◆ **TASK OBJECTIVE**: Output the entries that follow, word for word.

◆ **THE DATA**:
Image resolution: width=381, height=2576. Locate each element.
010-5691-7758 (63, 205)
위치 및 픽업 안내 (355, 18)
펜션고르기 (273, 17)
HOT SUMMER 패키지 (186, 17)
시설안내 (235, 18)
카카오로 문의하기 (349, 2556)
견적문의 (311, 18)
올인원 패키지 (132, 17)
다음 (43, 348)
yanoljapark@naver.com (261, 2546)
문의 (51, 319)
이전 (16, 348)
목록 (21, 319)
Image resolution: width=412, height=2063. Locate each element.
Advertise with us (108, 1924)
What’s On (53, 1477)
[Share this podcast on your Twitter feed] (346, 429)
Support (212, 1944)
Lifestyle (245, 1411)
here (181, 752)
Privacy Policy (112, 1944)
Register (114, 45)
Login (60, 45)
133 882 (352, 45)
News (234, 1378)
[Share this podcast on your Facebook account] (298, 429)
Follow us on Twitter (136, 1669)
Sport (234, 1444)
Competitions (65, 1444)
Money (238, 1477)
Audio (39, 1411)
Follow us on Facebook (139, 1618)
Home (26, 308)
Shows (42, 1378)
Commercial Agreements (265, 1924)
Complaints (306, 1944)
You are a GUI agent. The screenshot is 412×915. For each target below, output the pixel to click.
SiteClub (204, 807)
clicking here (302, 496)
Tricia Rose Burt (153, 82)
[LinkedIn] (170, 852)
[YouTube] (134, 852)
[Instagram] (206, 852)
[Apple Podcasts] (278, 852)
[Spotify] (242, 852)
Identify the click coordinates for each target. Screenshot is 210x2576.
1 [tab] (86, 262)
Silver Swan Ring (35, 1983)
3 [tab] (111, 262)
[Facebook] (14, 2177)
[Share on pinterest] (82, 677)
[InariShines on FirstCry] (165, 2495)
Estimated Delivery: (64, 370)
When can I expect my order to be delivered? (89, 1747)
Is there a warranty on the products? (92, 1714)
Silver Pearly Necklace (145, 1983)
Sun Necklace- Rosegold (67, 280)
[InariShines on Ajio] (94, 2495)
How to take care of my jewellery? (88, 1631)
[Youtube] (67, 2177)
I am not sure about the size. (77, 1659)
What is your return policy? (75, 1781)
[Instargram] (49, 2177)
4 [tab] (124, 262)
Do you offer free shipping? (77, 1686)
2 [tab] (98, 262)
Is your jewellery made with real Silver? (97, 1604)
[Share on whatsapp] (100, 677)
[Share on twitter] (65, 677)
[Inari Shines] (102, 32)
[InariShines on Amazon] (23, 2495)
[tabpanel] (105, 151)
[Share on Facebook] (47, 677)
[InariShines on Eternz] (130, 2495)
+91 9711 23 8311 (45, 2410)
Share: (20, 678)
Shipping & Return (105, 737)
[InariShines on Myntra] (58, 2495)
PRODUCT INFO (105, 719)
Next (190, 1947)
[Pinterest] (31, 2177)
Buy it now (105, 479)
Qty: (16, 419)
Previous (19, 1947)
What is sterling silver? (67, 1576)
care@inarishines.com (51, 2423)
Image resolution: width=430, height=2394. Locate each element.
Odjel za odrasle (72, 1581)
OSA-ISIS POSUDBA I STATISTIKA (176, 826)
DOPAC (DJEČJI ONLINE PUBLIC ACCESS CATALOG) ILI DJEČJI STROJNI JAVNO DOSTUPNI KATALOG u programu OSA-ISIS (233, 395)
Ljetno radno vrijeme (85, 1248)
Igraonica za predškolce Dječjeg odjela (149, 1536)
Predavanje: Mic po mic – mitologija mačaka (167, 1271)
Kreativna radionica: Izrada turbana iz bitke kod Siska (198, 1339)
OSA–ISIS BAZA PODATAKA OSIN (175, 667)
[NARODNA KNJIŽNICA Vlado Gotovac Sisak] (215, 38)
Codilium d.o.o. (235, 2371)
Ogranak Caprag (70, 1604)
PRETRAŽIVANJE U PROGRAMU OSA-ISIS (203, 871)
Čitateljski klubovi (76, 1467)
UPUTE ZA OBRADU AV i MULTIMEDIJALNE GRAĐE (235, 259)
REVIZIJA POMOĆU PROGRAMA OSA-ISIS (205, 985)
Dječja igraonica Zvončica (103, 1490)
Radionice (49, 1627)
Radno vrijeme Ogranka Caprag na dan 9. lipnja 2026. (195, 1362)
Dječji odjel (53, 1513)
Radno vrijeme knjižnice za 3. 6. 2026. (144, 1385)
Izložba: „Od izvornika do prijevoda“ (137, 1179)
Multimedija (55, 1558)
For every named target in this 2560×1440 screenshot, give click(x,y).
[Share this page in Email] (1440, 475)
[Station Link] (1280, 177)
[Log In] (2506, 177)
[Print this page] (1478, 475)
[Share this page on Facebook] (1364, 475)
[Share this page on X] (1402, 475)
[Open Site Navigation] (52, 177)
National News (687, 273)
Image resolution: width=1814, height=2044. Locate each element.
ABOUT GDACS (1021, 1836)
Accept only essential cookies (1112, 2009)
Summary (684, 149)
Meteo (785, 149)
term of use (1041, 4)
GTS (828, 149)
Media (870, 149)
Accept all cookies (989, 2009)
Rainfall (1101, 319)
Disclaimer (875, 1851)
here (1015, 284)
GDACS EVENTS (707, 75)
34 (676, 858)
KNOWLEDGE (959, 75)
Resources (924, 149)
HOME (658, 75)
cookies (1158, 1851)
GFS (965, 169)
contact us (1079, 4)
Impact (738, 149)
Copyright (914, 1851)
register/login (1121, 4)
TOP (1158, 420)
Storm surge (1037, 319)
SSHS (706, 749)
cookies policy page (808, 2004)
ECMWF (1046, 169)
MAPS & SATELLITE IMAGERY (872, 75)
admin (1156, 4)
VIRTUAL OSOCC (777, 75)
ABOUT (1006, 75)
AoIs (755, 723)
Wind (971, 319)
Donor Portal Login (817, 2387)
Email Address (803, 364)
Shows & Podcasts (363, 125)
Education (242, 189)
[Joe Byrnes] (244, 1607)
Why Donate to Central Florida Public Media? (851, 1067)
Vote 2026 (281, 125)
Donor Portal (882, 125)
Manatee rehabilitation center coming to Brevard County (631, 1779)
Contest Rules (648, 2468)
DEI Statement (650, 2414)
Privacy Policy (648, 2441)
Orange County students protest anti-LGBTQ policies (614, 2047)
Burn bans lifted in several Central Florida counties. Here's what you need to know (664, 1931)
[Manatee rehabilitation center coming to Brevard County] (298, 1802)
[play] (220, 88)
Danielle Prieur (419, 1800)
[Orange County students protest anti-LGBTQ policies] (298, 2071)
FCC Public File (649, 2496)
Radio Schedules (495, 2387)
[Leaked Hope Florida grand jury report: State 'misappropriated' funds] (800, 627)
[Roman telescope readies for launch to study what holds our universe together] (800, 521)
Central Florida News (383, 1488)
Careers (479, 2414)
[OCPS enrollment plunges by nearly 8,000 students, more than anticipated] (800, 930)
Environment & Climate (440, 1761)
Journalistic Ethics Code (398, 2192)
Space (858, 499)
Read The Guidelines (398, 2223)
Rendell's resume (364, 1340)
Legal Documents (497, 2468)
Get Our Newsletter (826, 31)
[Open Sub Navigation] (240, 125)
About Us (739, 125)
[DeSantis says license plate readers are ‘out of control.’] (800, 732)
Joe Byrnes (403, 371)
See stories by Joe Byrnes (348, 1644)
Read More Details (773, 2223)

◆ **EXPECTED ANSWER**:
Image resolution: width=381, height=2576. Locate each element.
010-5691-7758 (63, 205)
위치 및 픽업 안내 (355, 18)
펜션고르기 (273, 17)
HOT SUMMER 패키지 (186, 17)
시설안내 (235, 18)
카카오로 문의하기 (349, 2556)
견적문의 (311, 18)
올인원 패키지 (132, 17)
다음 (43, 348)
yanoljapark@naver.com (261, 2546)
문의 (51, 319)
이전 (16, 348)
목록 (21, 319)
Image resolution: width=412, height=2063. Locate each element.
Advertise with us (108, 1924)
What’s On (53, 1477)
[Share this podcast on your Twitter feed] (346, 429)
Support (212, 1944)
Lifestyle (245, 1411)
here (181, 752)
Privacy Policy (112, 1944)
Register (114, 45)
Login (60, 45)
133 882 (352, 45)
News (234, 1378)
[Share this podcast on your Facebook account] (298, 429)
Follow us on Twitter (136, 1669)
Sport (234, 1444)
Competitions (65, 1444)
Money (238, 1477)
Audio (39, 1411)
Follow us on Facebook (139, 1618)
Home (26, 308)
Shows (42, 1378)
Commercial Agreements (265, 1924)
Complaints (306, 1944)
You are a GUI agent. The screenshot is 412×915. For each target below, output the pixel to click.
SiteClub (204, 807)
clicking here (302, 496)
Tricia Rose Burt (153, 82)
[LinkedIn] (170, 852)
[YouTube] (134, 852)
[Instagram] (206, 852)
[Apple Podcasts] (278, 852)
[Spotify] (242, 852)
Identify the click coordinates for each target. Screenshot is 210x2576.
1 [tab] (86, 262)
Silver Swan Ring (35, 1983)
3 [tab] (111, 262)
[Facebook] (14, 2177)
[Share on pinterest] (82, 677)
[InariShines on FirstCry] (165, 2495)
Estimated Delivery: (64, 370)
When can I expect my order to be delivered? (89, 1747)
Is there a warranty on the products? (92, 1714)
Silver Pearly Necklace (145, 1983)
Sun Necklace- Rosegold (67, 280)
[InariShines on Ajio] (94, 2495)
How to take care of my jewellery? (88, 1631)
[Youtube] (67, 2177)
I am not sure about the size. (77, 1659)
What is your return policy? (75, 1781)
[Instargram] (49, 2177)
4 [tab] (124, 262)
Do you offer free shipping? (77, 1686)
2 [tab] (98, 262)
Is your jewellery made with real Silver? (97, 1604)
[Share on whatsapp] (100, 677)
[Share on twitter] (65, 677)
[Inari Shines] (102, 32)
[InariShines on Amazon] (23, 2495)
[tabpanel] (105, 151)
[Share on Facebook] (47, 677)
[InariShines on Eternz] (130, 2495)
+91 9711 23 8311 (45, 2410)
Share: (20, 678)
Shipping & Return (105, 737)
[InariShines on Myntra] (58, 2495)
PRODUCT INFO (105, 719)
Next (190, 1947)
[Pinterest] (31, 2177)
Buy it now (105, 479)
Qty: (16, 419)
Previous (19, 1947)
What is sterling silver? (67, 1576)
care@inarishines.com (51, 2423)
Image resolution: width=430, height=2394. Locate each element.
Odjel za odrasle (72, 1581)
OSA-ISIS POSUDBA I STATISTIKA (176, 826)
DOPAC (DJEČJI ONLINE PUBLIC ACCESS CATALOG) ILI DJEČJI STROJNI JAVNO DOSTUPNI KATALOG u programu OSA-ISIS (233, 395)
Ljetno radno vrijeme (85, 1248)
Igraonica za predškolce Dječjeg odjela (149, 1536)
Predavanje: Mic po mic – mitologija mačaka (167, 1271)
Kreativna radionica: Izrada turbana iz bitke kod Siska (198, 1339)
OSA–ISIS BAZA PODATAKA OSIN (175, 667)
[NARODNA KNJIŽNICA Vlado Gotovac Sisak] (215, 38)
Codilium d.o.o. (235, 2371)
Ogranak Caprag (70, 1604)
PRETRAŽIVANJE U PROGRAMU OSA-ISIS (203, 871)
Čitateljski klubovi (76, 1467)
UPUTE ZA OBRADU AV i MULTIMEDIJALNE GRAĐE (235, 259)
REVIZIJA POMOĆU PROGRAMA OSA-ISIS (205, 985)
Dječja igraonica Zvončica (103, 1490)
Radionice (49, 1627)
Radno vrijeme Ogranka Caprag na dan 9. lipnja 2026. (195, 1362)
Dječji odjel (53, 1513)
Radno vrijeme knjižnice za 3. 6. 2026. (144, 1385)
Izložba: „Od izvornika do prijevoda“ (137, 1179)
Multimedija (55, 1558)
For every named target in this 2560×1440 screenshot, give click(x,y).
[Share this page in Email] (1440, 475)
[Station Link] (1280, 177)
[Log In] (2506, 177)
[Print this page] (1478, 475)
[Share this page on Facebook] (1364, 475)
[Share this page on X] (1402, 475)
[Open Site Navigation] (52, 177)
National News (687, 273)
Image resolution: width=1814, height=2044. Locate each element.
ABOUT GDACS (1021, 1836)
Accept only essential cookies (1112, 2009)
Summary (684, 149)
Meteo (785, 149)
term of use (1041, 4)
GTS (828, 149)
Media (870, 149)
Accept all cookies (989, 2009)
Rainfall (1101, 319)
Disclaimer (875, 1851)
here (1015, 284)
GDACS EVENTS (707, 75)
34 (676, 858)
KNOWLEDGE (959, 75)
Resources (924, 149)
HOME (658, 75)
cookies (1158, 1851)
GFS (965, 169)
contact us (1079, 4)
Impact (738, 149)
Copyright (914, 1851)
register/login (1121, 4)
TOP (1158, 420)
Storm surge (1037, 319)
SSHS (706, 749)
cookies policy page (808, 2004)
ECMWF (1046, 169)
MAPS & SATELLITE IMAGERY (872, 75)
admin (1156, 4)
VIRTUAL OSOCC (777, 75)
ABOUT (1006, 75)
AoIs (755, 723)
Wind (971, 319)
Donor Portal Login (817, 2387)
Email Address (803, 364)
Shows & Podcasts (363, 125)
Education (242, 189)
[Joe Byrnes] (244, 1607)
Why Donate to Central Florida Public Media? (851, 1067)
Vote 2026 (281, 125)
Donor Portal (882, 125)
Manatee rehabilitation center coming to Brevard County (631, 1779)
Contest Rules (648, 2468)
DEI Statement (650, 2414)
Privacy Policy (648, 2441)
Orange County students protest anti-LGBTQ policies (614, 2047)
Burn bans lifted in several Central Florida counties. Here's what you need to know (664, 1931)
[Manatee rehabilitation center coming to Brevard County] (298, 1802)
[play] (220, 88)
Danielle Prieur (419, 1800)
[Orange County students protest anti-LGBTQ policies] (298, 2071)
FCC Public File (649, 2496)
Radio Schedules (495, 2387)
[Leaked Hope Florida grand jury report: State 'misappropriated' funds] (800, 627)
[Roman telescope readies for launch to study what holds our universe together] (800, 521)
Central Florida News (383, 1488)
Careers (479, 2414)
[OCPS enrollment plunges by nearly 8,000 students, more than anticipated] (800, 930)
Environment & Climate (440, 1761)
Journalistic Ethics Code (398, 2192)
Space (858, 499)
Read The Guidelines (398, 2223)
Rendell's resume (364, 1340)
Legal Documents (497, 2468)
Get Our Newsletter (826, 31)
[Open Sub Navigation] (240, 125)
About Us (739, 125)
[DeSantis says license plate readers are ‘out of control.’] (800, 732)
Joe Byrnes (403, 371)
See stories by Joe Byrnes (348, 1644)
Read More Details (773, 2223)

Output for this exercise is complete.